Но больше всего в этом кипении жизни Геракл радовался тому, что повсюду — на галерах, в рабочих лагерях, на учебных плацах — видел множество рабов и матросов из аркадцев и иных коренных жителей Пелопоннеса.
Итак, свершилось: свободный охотник прекрасной Аркадии стал рабом! И Геракл радуется. Как странно это звучит! Уже самое слово «раб» — ведь наше ухо воспринимает его лишь однозначно. Мы упускаем из виду, что в освобождении человека рабство было очередной ступенькой. Не только для свободных. Для человечества.
Попавший в плен воин умолял, просил, как о милости, — хотел стать рабом. Лишь бы не убили. Ни в виде жертвоприношения, ни так просто. Бродяга, что приплелся, умирая от холода и голода, к чьему-то очагу, умолял принять его в дом рабом, из последних сил доказывал свою ловкость и силу.
Но речь идет о гораздо большем, всеобщем. Человек, самый беспомощный и беззащитный среди всех населявших Землю существ, с его особенно длинным периодом развития, специфически высокой потребностью в калориях, вымер бы уже давно, — и не только в том случае, если бы не владел огнем и ремеслами. Он вымер бы без организованного общества, без разделения труда, без постоянного роста производительности.
Мы уже не раз говорили здесь о нехватке рабочей силы как об одном из самых тяжелых конфликтов эпохи Великого перемирия: войны нет, нет и рабов, а их нужно много, очень много, чтобы включить в производственный процесс, — и нужда в этом самая острая.
Да, так было. И не только в развитых рабовладельческих государствах, о чем мы говорили раньше, но и в тоже по-своему развитых эллинских городах-государствах. Это — одна сторона медали.

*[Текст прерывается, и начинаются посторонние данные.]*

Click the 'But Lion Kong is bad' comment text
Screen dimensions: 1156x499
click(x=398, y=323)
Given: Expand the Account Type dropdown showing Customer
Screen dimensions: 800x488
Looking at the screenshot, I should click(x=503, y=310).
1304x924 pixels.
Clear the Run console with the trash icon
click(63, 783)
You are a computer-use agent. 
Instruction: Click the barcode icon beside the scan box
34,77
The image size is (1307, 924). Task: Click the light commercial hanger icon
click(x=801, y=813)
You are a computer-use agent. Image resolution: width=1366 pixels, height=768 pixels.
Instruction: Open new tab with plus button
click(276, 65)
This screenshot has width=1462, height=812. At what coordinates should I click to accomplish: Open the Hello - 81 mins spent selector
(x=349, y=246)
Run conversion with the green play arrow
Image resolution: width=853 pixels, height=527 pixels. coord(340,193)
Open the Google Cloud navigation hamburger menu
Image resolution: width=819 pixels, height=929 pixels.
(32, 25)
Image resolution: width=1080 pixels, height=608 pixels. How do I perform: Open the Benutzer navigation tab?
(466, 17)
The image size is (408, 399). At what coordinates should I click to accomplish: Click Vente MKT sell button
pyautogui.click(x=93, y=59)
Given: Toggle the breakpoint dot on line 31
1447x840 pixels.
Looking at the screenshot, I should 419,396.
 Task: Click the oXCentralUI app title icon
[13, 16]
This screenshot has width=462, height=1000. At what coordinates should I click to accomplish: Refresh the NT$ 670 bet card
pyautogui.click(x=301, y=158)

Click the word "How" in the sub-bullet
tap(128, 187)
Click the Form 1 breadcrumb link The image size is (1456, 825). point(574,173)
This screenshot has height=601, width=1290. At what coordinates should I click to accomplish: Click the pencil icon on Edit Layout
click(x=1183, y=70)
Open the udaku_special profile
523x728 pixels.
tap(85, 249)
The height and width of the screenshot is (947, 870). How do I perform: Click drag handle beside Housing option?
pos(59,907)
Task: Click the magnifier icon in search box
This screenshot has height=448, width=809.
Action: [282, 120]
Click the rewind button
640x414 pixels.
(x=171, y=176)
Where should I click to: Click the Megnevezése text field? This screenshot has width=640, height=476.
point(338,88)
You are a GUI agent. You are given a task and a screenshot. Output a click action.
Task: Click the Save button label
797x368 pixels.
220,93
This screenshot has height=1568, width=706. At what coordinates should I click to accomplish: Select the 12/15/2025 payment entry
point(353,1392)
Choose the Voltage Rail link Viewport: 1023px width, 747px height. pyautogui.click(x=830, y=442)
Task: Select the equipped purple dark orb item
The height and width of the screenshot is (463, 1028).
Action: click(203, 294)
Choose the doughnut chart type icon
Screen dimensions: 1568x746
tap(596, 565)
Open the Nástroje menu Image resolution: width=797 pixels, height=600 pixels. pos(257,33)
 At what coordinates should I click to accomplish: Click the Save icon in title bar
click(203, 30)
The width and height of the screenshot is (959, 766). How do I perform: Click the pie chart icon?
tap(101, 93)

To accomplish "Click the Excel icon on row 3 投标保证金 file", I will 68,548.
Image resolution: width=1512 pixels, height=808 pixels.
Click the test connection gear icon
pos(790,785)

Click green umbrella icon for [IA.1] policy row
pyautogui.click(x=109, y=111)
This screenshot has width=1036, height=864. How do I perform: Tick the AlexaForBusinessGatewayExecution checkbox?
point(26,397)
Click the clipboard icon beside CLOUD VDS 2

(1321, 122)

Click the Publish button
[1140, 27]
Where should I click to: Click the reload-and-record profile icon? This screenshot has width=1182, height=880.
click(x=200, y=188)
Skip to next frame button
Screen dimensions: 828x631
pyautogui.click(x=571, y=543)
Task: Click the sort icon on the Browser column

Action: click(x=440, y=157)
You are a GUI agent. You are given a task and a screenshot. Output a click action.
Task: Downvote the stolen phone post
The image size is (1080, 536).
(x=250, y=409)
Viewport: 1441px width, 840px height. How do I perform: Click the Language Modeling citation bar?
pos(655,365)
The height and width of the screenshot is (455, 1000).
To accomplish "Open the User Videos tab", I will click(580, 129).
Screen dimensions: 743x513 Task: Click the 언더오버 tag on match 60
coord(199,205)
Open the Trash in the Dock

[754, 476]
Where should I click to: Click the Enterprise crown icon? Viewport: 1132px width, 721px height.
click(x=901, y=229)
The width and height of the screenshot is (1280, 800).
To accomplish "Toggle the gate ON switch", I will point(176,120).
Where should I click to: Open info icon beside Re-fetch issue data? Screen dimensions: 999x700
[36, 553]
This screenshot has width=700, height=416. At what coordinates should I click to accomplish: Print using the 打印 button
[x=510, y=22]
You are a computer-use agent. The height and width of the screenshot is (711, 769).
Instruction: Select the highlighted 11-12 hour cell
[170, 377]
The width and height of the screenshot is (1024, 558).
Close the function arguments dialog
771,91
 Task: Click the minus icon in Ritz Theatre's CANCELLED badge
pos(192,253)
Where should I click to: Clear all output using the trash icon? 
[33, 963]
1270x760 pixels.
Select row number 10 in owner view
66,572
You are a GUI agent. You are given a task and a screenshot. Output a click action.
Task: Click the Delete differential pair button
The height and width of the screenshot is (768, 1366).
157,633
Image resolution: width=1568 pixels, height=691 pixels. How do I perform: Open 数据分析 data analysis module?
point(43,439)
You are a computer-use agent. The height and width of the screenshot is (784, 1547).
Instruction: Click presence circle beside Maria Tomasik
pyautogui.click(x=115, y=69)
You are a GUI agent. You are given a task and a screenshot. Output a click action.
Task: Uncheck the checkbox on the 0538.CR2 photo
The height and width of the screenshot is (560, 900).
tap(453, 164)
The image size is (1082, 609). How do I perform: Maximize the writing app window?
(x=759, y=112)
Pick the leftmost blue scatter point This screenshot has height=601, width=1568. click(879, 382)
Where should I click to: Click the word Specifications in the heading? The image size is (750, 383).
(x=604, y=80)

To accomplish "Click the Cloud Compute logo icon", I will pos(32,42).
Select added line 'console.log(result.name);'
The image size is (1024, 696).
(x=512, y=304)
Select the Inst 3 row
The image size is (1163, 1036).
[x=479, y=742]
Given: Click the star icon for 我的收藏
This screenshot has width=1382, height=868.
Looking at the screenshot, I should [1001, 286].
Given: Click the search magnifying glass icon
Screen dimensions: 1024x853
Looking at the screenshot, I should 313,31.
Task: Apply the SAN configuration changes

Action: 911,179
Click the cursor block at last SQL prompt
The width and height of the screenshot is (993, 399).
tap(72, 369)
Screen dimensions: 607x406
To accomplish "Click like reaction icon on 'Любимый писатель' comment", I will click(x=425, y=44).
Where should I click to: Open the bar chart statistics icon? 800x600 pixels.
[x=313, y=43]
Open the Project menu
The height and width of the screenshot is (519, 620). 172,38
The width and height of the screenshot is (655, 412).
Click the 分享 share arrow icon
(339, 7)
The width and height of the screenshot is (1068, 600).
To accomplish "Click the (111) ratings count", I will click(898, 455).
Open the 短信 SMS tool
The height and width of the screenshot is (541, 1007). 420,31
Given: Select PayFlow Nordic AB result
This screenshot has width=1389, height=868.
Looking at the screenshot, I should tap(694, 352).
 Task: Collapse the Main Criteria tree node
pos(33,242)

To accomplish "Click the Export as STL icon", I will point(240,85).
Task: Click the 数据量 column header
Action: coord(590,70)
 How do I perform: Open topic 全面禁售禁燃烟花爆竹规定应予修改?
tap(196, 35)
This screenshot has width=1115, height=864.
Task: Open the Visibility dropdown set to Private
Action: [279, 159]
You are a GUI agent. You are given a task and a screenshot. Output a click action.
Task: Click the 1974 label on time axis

Однако те же неполные двадцать миллионов тогдашнего человечества страдали и от перенаселения, от избытка людей. Причем именно там, где они еще только-только пытались существовать совместно, жили охотой и рыбной ловлей, почти не знали земледелия. И еще там, где единственным источником существования было кочевое скотоводство. Наступал засушливый год, скот слабел, чах, на следующий год — опять засуха, начинался падеж скота, эпидемия, и целый народ вымирал голодной смертью. Древняя биологическая цепь на Пелопоннесе уже очень изменилась: охота давала возможность существовать, если была удачна; свободный охотник, живший только охотой, не жил — прозябал. Изменились и отношения собственности: свободному пастырю, бездомному обитателю лесов, питающемуся маком, становилось все труднее: на тучных пастбищах паслись господские стада, их старательно охраняли рабы, слуги, работники, содержа в соответствии с принципами научного по тем временам животноводства. Погибали от перенаселенности и племена, издревле обосновавшиеся на Пелопоннесе и по всей Элладе. Из зимы в зиму каждый рот, что просил есть, был проклятьем и, наоборот, благодатью — каждый, что умолкал навеки. (Не случайно в Аркадии еще сохранилась мода на ритуальное людоедство. И не только в исследуемую нами эпоху — даже полторы тысячи лет спустя! Религия стала как бы памятником на тысячелетия пережившему себя древнему обществу каменного века, бездонной его нищете.)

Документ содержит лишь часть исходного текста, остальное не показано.